◆ **Task to complete**: Could you repeat the listing word for word, starting at the line containing "Apple Podcasts (228, 1059)" and going down through its last line?

◆ **Provided entries**:

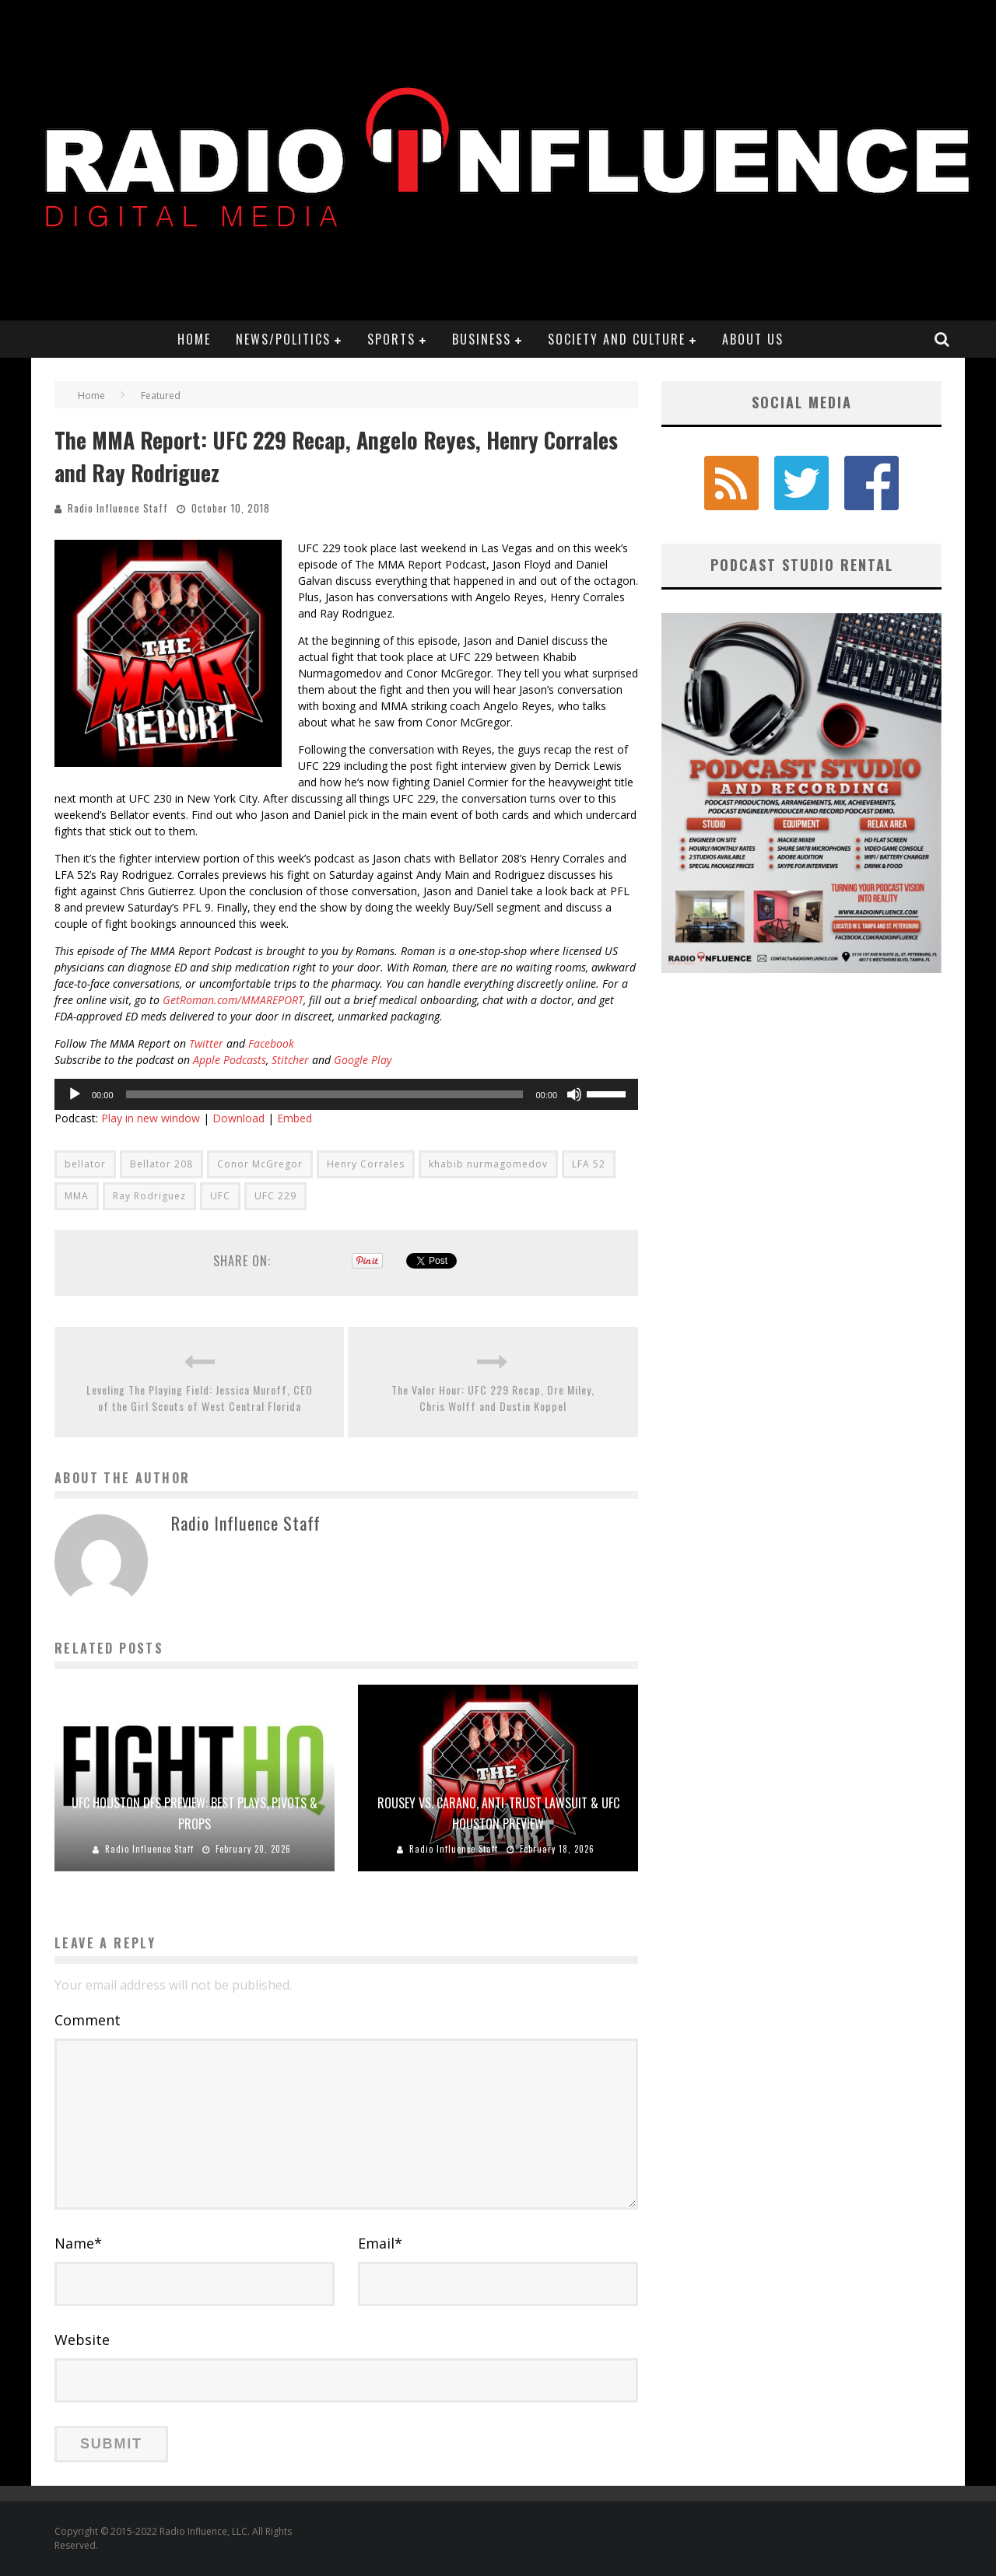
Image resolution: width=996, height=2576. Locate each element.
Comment (87, 2020)
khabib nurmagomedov (488, 1164)
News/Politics (283, 339)
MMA (77, 1195)
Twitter (206, 1043)
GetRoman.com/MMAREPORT (233, 999)
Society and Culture (617, 339)
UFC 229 (275, 1195)
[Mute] (574, 1094)
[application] (346, 1094)
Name (78, 2243)
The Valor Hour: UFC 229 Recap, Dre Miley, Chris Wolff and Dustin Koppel (492, 1397)
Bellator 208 (161, 1164)
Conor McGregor (260, 1164)
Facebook (271, 1043)
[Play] (74, 1094)
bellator (85, 1164)
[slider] (325, 1094)
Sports (391, 339)
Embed (294, 1118)
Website (82, 2339)
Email (380, 2243)
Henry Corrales (366, 1164)
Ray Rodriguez (149, 1195)
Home (194, 339)
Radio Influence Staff (118, 508)
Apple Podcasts (228, 1059)
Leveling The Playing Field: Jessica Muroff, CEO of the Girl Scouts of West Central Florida (199, 1397)
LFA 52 (588, 1164)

◆ **Solution for this task**:
Apple Podcasts (228, 1059)
Leveling The Playing Field: Jessica Muroff, CEO of the Girl Scouts of West Central Florida (199, 1397)
LFA 52 (588, 1164)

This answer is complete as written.